■ **YOUR INSTRUCTIONS**:
Please quote the data below exactly, everything from the line containing "The height and width of the screenshot is (406, 348)." down to the line containing "(x=179, y=430)".

BEGIN ITEMS

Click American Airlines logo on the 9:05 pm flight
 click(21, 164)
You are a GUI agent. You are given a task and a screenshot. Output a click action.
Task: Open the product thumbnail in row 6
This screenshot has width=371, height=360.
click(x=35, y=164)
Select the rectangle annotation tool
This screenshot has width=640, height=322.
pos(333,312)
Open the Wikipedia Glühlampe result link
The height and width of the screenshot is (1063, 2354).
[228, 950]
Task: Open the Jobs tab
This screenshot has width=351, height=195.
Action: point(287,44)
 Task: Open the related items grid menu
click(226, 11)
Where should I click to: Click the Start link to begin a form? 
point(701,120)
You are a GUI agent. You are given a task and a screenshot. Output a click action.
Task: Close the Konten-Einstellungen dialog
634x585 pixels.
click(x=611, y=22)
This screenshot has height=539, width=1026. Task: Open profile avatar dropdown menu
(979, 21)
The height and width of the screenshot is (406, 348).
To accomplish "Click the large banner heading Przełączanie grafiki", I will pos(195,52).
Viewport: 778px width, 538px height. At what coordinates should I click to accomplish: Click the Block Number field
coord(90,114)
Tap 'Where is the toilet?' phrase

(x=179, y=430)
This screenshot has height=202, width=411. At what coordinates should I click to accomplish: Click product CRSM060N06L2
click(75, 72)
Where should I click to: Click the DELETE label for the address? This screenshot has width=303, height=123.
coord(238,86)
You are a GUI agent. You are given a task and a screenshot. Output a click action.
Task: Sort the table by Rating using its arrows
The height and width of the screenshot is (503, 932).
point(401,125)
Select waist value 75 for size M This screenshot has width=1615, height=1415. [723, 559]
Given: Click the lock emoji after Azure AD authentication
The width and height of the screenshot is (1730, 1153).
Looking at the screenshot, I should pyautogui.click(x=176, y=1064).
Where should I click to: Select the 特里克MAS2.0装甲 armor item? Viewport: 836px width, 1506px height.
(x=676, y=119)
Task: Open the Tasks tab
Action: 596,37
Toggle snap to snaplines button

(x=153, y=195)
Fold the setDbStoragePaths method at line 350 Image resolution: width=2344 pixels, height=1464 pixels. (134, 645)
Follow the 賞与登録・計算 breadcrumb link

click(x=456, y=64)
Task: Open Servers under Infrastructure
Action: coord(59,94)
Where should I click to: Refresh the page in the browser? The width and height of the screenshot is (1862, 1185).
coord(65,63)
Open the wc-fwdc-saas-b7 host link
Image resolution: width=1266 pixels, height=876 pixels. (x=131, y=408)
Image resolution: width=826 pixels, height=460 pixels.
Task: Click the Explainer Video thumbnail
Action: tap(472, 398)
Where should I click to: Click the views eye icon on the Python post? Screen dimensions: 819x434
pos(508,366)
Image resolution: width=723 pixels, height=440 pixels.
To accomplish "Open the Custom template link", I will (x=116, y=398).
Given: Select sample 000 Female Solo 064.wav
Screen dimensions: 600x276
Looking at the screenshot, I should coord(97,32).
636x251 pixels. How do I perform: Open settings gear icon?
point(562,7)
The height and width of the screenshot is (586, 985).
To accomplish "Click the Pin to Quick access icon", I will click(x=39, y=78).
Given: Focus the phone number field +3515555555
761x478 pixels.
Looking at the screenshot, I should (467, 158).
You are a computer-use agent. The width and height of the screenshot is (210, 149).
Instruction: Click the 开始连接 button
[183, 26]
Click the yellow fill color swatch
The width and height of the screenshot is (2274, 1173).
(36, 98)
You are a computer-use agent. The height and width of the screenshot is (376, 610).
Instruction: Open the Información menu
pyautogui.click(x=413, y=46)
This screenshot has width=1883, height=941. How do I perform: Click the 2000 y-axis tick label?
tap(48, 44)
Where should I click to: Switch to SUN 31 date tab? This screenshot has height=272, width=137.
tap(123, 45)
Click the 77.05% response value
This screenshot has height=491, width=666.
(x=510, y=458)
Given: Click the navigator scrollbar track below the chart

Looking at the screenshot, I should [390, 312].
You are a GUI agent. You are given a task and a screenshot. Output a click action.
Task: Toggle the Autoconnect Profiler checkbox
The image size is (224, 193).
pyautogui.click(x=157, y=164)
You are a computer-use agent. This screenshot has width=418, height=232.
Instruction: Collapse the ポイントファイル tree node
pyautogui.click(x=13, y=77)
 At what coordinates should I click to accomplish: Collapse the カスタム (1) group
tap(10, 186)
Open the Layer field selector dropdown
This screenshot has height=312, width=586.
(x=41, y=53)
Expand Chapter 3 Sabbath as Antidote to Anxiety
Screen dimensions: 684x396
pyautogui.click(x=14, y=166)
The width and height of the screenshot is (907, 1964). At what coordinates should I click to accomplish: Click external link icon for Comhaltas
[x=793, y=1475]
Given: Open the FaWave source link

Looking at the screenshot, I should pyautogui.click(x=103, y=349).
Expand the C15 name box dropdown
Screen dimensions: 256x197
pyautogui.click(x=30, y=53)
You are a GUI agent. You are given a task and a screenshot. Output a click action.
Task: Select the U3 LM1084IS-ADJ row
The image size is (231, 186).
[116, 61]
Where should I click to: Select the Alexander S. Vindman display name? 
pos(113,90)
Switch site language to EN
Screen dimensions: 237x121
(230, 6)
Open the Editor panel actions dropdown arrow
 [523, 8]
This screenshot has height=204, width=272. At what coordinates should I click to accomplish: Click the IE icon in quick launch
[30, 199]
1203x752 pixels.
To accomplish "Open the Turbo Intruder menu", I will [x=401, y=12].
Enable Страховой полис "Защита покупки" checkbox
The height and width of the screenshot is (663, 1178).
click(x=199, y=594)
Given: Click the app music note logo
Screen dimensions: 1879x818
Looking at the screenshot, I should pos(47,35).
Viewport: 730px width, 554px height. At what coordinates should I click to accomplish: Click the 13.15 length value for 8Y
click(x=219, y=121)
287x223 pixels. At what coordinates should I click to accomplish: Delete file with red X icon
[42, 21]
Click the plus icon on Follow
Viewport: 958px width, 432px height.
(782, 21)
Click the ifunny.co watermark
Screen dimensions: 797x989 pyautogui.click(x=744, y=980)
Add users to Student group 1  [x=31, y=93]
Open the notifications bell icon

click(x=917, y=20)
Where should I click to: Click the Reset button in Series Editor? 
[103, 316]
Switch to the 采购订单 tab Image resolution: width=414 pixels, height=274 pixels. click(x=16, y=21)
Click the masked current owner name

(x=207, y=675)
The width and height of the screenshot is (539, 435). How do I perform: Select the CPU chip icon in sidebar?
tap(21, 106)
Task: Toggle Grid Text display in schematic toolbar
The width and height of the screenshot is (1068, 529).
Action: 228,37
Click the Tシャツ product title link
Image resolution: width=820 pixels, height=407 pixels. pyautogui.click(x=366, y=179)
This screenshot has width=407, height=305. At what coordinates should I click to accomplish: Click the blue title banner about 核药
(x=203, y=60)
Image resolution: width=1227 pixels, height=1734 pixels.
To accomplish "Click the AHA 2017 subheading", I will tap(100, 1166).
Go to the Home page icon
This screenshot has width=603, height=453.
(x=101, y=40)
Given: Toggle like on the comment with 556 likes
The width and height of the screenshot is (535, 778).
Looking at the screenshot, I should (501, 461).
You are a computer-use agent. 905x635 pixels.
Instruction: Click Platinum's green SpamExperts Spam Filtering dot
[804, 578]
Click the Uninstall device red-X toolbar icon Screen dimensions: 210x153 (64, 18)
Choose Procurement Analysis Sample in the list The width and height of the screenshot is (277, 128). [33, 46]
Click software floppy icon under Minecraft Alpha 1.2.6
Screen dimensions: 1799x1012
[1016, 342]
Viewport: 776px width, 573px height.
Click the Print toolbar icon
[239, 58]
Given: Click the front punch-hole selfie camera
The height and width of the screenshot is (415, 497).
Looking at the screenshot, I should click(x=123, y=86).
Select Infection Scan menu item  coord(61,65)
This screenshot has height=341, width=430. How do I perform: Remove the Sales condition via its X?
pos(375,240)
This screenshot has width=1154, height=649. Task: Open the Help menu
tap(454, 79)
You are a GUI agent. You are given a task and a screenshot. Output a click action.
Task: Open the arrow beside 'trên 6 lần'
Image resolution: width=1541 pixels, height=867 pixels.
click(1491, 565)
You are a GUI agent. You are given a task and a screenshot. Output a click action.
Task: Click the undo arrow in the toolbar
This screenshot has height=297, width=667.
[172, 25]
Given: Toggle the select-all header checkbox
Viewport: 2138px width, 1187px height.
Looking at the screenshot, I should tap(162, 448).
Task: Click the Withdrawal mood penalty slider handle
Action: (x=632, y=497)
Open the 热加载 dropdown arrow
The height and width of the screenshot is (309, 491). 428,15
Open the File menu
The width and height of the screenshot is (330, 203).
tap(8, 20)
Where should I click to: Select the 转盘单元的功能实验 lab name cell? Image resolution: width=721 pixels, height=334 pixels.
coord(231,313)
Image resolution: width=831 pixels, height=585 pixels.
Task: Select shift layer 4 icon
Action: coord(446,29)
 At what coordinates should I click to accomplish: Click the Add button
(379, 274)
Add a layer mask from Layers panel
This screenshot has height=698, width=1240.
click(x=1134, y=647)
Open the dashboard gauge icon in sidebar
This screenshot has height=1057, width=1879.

END ITEMS

■ **COMPLETE RESPONSE**:
The height and width of the screenshot is (406, 348).
To accomplish "Click the large banner heading Przełączanie grafiki", I will pos(195,52).
Viewport: 778px width, 538px height. At what coordinates should I click to accomplish: Click the Block Number field
coord(90,114)
Tap 'Where is the toilet?' phrase

(x=179, y=430)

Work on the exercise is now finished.